DOCUMENT SECTION>
==============================

A controls report can help address this trust gap

A controls report provides a structured and standardised way for a service organisation to articulate the controls which address their most critical service objectives, aligned to your clients’ most critical risks.

These controls are tested by an independent auditor, which lends a far higher level of credibility to your statements about the quality of your controls than any self-attestation can provide.

This is therefore an effective way of demonstrating that your organisation is committed to a strong internal control environment which can be easily provided to third parties.

The benefits of independent controls assurance

1. Credibility

Clients, and prospective clients, are becoming more demanding of firms and asking for the higher level of comfort that comes with external assurance.

2. Growth

Prospective clients are specifically asking for external assurance as part of their own due diligence procedures as part of the RFP process. By being proactive, you have the opportunity to ensure that controls reporting is a positive differentiator when pursuing prospective clients.

3. Comparability

A controls report with control objectives allows for benchmarking against your peers and an understanding of where you may be doing more or less than your competitors.

4. Challenge

With external assurance, the controls environment will be looked at with fresh eyes and challenged by experienced controls reporting practitioners, which keeps them evolving and focused.

5. Comfort

By obtaining external assurance you can add an additional level of challenge over your controls, giving you more confidence over the quality of the operation of controls before an issue occurs.

The path to independent assurance

Obtaining a controls report requires management to first create / formalise the internal control framework and risk mapping. The key steps that are required of management therefore in this first step are:

  • Determining the key relevant risks (usually with reference to a defined framework such as ISAE 3402/ AAF 01/20 and/or your services catalogue).

==============================

WHAT IS ASKED> Copy everything from "A controls report provides" down to "most critical risks." in the passage on controls reports, word for word.

==============================

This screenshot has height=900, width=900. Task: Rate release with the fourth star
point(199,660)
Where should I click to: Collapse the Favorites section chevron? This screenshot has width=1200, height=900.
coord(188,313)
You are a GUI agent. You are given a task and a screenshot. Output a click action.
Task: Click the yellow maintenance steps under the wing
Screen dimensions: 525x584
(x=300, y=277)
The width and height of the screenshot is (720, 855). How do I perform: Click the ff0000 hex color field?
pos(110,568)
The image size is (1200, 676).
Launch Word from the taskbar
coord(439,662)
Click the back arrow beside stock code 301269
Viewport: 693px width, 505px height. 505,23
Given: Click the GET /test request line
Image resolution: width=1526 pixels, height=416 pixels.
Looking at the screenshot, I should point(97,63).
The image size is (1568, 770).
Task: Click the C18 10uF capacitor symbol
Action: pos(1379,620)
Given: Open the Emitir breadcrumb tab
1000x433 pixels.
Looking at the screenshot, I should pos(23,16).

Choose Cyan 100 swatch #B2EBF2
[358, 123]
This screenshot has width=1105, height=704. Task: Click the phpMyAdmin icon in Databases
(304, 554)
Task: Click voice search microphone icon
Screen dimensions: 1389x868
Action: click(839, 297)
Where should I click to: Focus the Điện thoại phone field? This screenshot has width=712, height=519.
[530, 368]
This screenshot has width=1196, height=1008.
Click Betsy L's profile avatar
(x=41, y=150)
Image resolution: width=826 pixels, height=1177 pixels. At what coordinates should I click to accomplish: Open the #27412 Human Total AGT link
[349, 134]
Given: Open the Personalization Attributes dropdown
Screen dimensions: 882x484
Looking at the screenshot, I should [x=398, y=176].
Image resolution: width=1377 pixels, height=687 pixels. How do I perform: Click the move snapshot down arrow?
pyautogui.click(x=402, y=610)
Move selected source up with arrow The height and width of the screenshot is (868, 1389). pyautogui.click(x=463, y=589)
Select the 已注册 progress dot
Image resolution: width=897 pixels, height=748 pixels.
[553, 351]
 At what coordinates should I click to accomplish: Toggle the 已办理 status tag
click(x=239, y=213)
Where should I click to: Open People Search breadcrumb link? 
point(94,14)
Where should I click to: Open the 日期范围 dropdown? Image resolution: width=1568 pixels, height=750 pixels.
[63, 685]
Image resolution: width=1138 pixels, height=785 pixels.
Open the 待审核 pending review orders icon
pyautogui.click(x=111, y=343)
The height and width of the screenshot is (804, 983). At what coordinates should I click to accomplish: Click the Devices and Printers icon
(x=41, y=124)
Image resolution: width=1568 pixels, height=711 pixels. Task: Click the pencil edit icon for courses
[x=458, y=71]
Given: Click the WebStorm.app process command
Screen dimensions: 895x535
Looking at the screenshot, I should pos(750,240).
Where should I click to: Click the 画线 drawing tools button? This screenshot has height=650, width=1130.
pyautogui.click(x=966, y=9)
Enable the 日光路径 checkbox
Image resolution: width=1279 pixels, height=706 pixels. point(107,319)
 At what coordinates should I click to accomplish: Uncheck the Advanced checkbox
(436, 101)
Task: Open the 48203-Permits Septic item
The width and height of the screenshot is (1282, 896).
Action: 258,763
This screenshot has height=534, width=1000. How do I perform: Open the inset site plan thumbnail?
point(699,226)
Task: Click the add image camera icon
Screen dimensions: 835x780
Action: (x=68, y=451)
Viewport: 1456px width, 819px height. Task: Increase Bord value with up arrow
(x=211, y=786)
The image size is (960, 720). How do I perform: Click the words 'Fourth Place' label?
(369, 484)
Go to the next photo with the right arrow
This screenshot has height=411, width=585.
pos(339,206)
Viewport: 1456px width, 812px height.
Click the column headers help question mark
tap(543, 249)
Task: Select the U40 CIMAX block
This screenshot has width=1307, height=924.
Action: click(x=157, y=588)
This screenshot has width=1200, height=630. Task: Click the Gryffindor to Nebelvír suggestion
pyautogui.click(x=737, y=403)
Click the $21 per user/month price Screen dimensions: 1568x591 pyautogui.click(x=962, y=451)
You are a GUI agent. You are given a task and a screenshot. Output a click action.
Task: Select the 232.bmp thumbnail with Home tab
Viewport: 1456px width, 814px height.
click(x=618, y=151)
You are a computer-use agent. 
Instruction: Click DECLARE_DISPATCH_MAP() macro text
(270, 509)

==============================

COMPLETED EXERCISE>
A controls report provides a structured and standardised way for a service organisation to articulate the controls which address their most critical service objectives, aligned to your clients’ most critical risks.